As explained above, according to the printed dipole antenna of the present invention, the mounting of the parasitic element can be performed by changing the position and length of the parasitic element, so that the second resonant frequency can be adjusted with one printed dipole antenna. Since it is possible to change the directivity in the horizontal plane, there is an advantage that an antenna having broadband characteristics can be easily realized.

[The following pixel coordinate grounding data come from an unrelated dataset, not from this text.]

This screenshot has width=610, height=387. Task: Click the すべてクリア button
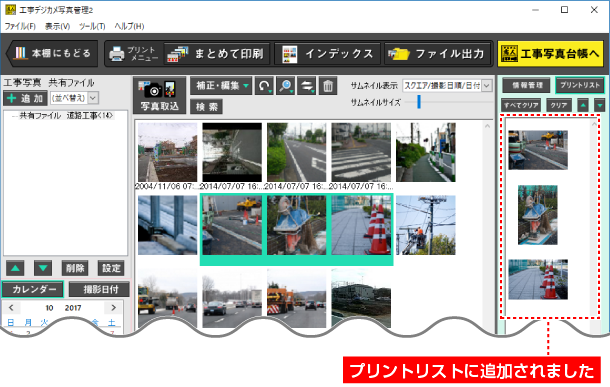(521, 105)
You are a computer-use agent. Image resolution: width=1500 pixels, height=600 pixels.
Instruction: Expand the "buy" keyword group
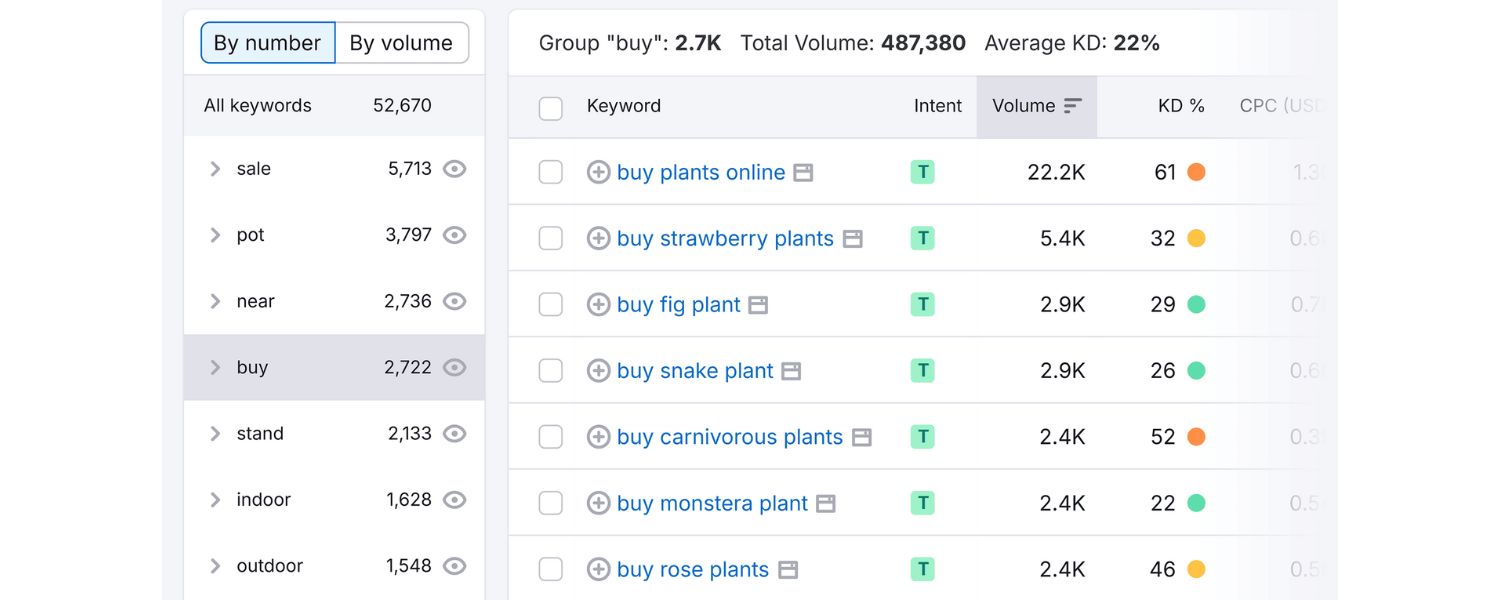tap(214, 367)
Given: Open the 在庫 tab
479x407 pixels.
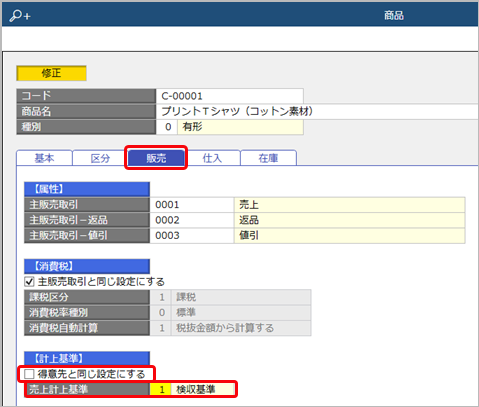Looking at the screenshot, I should [x=268, y=158].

[Brief explanation of the drawing]

f: IS1 diagram is a diagram showing an example of the structure of a dual-frequency antenna in a conventional printed dipole antenna, FIG. 2 is a diagram showing the directivity in the horizontal plane of a conventional printed dipole antenna, and FIG. 3 is an example of an implementation of the present invention. A diagram showing the configuration of an example dual-frequency printed dipole antenna. Figure 4 is a diagram showing the relationship between the position of the parasitic element and the maximum reflection loss when the parasitic element is moved parallel to the radiating element. Figure 5 shows the difference in directivity in the horizontal plane due to the difference in the mounting position of the parasitic element on the radiating element of the present invention, and Figure 6 shows another embodiment of the present invention when widening the band FIG. 2 is a diagram showing the configuration of a dual-frequency printed dipole antenna. 1.1'...radiating element of printed dipole antenna, 2,2', 6,6'...parasitic element, 3...feeding terminal, 4
. 4', 4"...Dielectric substrate, 5...
...Printed dipole antenna earth plate agent Patent attorney Takashi Honma 6/
s2 Fig. 7 Fig. 0゜ Fig. 2 Fig. 3 Fig. 4 Fig. 5

Claims (2)

[Claims] (1) Near the electromotive point of the radiating element of a printed dipole antenna configured on a dielectric substrate, a pair of metal conductors is placed parallel to the electric field axis with the printed dipole antenna in between.
A dual-frequency printed dipole antenna characterized by two parasitic elements facing each other and attached to each other. (2) A dual-frequency printed dipole antenna according to claim (1), in which the two parasitic elements made of metal conductors have different lengths.